How fascinating that Paul was talking here to the believers, telling them to wake up and get it together because Jesus was coming back. The fact that this was written almost two thousand years ago doesn’t matter. We must always live in anticipation of the nearness of Christ’s coming. As far as we all are concerned, as far as our own personal experiences go, the Second Coming is as near as the potential for our own deaths. Whether next week or in 40 years we close our eyes in death, and whether we sleep only 4 days or for 400 years—it makes no difference to us. The next thing we know is the second coming of Jesus. With death always potentially just around the corner for any of us, time is indeed short, and our salvation is nearer than when we first believed.

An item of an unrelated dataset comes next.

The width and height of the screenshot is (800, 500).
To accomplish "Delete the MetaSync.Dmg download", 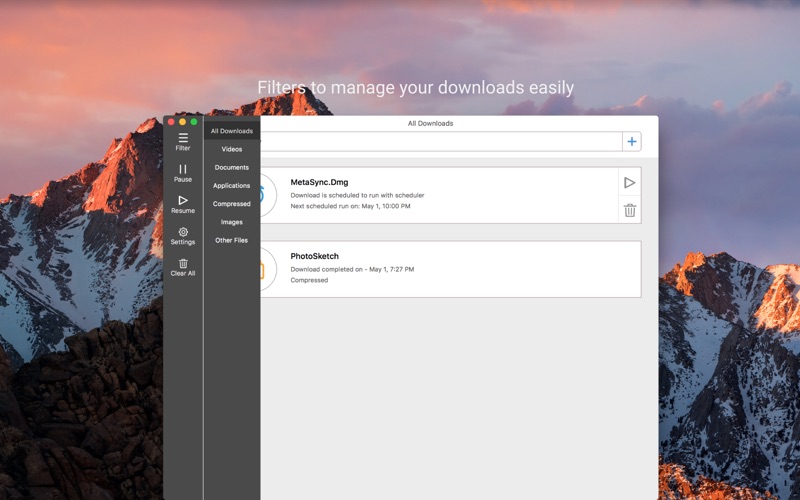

Although Paul doesn’t deal much in the book of Romans with the Second Coming, in the Thessalonian and the Corinthian letters he covers it in much more detail. After all, it’s a crucial theme in the Bible, especially in the New Testament. Without it and the hope it offers, our faith is really meaningless. After all, what does “justification by faith” mean without the Second Coming to bring that wonderful truth to complete fruition?
Further Thought: “In the Bible the will of God is revealed. The truths of the Word of God are the utterances of the Most High. He who makes these truths a part of his life becomes in every sense a new creature. He is not given new mental powers, but the darkness that through ignorance and sin has clouded the understanding is removed. The words, ‘A new heart also will I give you,’ mean, ‘A new mind will I give you.’ A change of heart is always attended by a clear conviction of Christian duty, an understanding of truth. He who gives the Scriptures close, prayerful attention will gain clear comprehension and sound judgment, as if in turning to God he had reached a higher plane of intelligence.” —Ellen G. White, My Life Today, p. 24.
“The Lord . . . is soon coming, and we must be ready and waiting for His appearing. Oh, how glorious it will be to see Him and be welcomed as His redeemed ones! Long have we waited, but our hope is not to grow dim. If we can but see the King in His beauty we shall be forever blessed. I feel as if I must cry aloud: ‘Homeward bound!’ We are nearing the time when Christ will come in power and great glory to take His ransomed ones to their eternal home.”—Ellen G. White, Testimonies for the Church, vol. 8, p. 253.